Shin splints are caused by persistent strain on the connective tissues that attach muscles to the bone and the shinbone, and usually occur as a result of overuse injuries to the leg’s muscle and bone tissue. They can be caused by abrupt changes in physical activity, such as frequency modifications and length and intensity increases, as well as having flat feet or inflexible arches and exercising in unsuitable or worn-out footwear. Shin splints are most common in runners, as well as military recruits and dancers.

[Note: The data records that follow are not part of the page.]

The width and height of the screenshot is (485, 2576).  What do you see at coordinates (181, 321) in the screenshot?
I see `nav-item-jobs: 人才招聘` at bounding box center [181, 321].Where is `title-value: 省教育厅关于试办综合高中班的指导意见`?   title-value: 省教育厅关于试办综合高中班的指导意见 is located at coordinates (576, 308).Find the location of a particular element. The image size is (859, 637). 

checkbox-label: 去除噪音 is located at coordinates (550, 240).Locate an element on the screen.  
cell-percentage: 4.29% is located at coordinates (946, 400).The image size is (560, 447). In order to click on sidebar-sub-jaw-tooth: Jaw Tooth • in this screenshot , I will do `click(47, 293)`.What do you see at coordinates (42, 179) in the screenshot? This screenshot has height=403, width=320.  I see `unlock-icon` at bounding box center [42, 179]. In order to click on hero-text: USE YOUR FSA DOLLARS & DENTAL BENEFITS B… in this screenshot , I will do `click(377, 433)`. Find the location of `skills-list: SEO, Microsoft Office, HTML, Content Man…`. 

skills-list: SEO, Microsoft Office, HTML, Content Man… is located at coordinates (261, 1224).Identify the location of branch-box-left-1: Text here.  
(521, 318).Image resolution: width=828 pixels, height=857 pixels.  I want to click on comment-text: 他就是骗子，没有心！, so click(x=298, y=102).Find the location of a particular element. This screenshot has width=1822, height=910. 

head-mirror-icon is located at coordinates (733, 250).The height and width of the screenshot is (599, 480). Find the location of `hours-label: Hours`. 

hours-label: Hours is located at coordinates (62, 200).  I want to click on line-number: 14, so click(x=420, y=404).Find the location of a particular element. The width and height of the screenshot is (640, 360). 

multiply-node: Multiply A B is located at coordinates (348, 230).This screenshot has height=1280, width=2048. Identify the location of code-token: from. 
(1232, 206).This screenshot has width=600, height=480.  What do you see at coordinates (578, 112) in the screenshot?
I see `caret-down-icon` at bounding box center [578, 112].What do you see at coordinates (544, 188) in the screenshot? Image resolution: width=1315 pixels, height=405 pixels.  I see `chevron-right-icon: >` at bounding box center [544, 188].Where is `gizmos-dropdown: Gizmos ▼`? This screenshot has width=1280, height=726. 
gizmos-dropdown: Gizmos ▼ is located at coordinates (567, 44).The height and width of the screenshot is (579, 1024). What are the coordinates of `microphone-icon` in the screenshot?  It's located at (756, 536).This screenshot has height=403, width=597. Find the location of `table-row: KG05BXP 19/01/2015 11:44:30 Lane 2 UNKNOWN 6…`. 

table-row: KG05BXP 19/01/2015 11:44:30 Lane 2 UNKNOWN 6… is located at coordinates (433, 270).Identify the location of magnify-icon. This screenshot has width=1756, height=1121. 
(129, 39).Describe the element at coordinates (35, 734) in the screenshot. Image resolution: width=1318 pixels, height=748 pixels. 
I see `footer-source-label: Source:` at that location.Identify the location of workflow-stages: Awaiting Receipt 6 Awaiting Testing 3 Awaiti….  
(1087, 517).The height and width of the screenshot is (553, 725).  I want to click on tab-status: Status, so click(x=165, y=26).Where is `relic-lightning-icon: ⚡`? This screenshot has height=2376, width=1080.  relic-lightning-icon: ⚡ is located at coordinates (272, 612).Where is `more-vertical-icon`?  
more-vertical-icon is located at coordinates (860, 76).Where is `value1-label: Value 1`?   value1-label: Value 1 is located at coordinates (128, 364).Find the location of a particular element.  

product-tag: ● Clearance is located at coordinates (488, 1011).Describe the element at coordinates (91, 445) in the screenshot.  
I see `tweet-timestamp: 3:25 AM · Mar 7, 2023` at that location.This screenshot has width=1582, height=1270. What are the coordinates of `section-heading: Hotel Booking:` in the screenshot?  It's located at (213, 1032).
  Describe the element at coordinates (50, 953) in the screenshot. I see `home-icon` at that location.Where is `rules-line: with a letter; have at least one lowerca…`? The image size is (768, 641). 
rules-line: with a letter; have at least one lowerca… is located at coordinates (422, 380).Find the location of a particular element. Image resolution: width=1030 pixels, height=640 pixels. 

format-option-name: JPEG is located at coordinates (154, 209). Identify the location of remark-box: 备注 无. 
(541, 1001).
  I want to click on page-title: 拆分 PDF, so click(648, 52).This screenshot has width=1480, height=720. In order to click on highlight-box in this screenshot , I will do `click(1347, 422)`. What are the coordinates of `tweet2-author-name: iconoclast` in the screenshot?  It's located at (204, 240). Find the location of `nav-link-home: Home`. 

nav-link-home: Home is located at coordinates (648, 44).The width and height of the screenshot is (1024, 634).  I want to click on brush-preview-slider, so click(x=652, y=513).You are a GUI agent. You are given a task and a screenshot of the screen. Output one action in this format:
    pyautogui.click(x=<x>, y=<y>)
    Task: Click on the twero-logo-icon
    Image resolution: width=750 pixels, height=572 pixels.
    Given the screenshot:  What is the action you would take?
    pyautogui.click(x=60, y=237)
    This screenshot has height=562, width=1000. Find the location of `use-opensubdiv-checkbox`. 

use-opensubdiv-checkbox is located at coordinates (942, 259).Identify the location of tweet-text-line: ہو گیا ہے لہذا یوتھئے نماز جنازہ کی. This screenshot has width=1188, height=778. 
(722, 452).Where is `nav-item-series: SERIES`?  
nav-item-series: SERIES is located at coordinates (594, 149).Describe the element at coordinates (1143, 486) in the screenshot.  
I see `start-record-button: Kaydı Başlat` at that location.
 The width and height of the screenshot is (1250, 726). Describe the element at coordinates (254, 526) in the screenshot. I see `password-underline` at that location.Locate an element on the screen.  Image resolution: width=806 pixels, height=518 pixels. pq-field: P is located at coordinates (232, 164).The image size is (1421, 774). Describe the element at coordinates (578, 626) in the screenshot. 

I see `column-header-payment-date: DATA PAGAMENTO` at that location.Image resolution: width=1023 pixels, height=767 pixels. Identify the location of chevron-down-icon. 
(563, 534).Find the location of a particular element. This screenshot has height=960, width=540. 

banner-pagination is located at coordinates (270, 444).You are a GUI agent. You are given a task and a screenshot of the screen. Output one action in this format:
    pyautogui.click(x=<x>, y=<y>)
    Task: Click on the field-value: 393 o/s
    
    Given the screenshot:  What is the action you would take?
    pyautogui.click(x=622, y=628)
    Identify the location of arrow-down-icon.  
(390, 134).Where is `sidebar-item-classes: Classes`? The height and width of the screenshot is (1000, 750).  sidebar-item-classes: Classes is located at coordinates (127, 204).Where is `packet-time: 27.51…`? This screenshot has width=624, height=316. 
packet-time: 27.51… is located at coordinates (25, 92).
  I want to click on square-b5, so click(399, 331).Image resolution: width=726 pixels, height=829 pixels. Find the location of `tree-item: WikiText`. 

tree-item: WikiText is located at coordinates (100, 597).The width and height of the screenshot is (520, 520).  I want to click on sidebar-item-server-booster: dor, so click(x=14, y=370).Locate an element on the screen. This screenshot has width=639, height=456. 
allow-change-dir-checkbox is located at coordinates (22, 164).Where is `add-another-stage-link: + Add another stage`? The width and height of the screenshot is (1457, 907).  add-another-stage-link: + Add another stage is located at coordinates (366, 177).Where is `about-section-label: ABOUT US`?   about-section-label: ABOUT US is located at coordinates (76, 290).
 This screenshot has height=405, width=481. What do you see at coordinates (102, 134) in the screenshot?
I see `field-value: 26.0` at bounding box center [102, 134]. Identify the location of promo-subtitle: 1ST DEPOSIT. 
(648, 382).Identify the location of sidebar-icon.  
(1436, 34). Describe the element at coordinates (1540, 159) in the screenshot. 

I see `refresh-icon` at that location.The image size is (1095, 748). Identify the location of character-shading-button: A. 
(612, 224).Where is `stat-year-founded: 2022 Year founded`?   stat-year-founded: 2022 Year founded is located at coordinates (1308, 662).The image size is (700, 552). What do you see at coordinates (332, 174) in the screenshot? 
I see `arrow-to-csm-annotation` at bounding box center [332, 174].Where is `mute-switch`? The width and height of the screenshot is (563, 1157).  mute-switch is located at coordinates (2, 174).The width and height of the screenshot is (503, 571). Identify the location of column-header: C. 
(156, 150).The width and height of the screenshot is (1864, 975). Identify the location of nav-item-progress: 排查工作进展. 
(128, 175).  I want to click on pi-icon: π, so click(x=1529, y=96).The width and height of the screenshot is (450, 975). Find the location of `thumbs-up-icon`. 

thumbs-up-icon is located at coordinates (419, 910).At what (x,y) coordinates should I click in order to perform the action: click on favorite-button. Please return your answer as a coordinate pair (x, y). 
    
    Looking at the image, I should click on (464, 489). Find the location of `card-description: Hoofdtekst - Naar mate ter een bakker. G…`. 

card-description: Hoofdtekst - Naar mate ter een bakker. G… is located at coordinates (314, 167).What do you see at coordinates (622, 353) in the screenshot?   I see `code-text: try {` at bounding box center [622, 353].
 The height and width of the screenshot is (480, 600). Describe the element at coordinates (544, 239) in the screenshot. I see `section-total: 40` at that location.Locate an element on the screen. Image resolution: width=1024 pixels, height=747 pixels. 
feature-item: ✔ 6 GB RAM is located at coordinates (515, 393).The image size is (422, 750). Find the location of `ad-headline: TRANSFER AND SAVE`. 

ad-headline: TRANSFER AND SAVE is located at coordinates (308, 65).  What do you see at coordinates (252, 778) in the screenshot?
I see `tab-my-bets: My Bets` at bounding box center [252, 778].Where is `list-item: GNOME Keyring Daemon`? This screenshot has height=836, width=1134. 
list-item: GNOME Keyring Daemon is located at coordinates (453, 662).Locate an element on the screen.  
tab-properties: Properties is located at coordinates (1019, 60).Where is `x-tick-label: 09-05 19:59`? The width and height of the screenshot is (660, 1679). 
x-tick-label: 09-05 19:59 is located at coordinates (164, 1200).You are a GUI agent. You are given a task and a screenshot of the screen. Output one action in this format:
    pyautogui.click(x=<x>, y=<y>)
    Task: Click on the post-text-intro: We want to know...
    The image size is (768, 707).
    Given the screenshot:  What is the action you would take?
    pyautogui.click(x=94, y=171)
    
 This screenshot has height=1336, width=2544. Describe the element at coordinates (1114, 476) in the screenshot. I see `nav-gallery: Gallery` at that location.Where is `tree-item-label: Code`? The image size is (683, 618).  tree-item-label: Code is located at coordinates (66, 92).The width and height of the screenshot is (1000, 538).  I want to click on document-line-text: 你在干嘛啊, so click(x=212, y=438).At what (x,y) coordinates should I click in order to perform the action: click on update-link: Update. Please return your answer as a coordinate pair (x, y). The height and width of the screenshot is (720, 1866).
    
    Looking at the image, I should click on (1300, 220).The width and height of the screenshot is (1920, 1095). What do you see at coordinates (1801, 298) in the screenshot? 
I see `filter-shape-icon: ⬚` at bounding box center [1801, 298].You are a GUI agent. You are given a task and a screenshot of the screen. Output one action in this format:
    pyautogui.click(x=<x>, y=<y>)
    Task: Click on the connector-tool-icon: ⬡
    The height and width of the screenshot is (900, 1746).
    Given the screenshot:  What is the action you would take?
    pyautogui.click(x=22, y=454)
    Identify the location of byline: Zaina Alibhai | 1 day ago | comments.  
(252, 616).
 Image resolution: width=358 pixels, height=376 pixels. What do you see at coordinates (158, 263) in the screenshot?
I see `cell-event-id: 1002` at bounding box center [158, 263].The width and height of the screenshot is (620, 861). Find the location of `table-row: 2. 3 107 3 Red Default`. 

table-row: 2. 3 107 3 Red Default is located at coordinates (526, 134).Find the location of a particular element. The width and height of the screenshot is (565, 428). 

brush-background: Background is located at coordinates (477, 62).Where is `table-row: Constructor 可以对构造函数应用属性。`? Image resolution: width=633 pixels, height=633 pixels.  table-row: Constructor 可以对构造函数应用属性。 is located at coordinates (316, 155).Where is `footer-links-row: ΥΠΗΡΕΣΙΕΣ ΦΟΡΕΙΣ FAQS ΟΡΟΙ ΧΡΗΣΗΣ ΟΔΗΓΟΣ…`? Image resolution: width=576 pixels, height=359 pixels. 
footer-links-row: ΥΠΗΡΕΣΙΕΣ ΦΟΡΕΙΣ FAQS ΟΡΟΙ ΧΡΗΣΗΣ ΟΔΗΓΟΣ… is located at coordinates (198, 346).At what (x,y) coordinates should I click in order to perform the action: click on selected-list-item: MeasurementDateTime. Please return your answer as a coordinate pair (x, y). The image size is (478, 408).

According to survey, the incidence of shin splints is slightly higher in females (55.3%) than in males (44.7%). Shin splints are more frequent in marathon runners depending on the degree of pain and the shoe surface.

Nonsurgical treatment :

Taking several weeks off from the painful activity, and substituting lower-impact exercises. Nonsteroidal anti-inflammatory drugs, ice, compression bandages, flexibility exercises, supportive shoes, orthotics, and supportive insoles can all help in alleviating pain and swelling. After being pain-free for at least two weeks, returning to exercise gradually with stretching and warming up appropriately is recommended.

Several studies evaluated the effectiveness of self-myofascial release using a foam roller or roller massager in improving joint range of motion and reducing muscle soreness. The studies suggest that self-myofascial release may be effective both before and after exercise, but there is currently no consensus on the best program. The causes of medial tibial stress syndrome (MTSS), a common lower leg injury, are unknown, but risk factors include increased foot pronation, strengthened plantar flexors, and abruptly increased training volume, among others.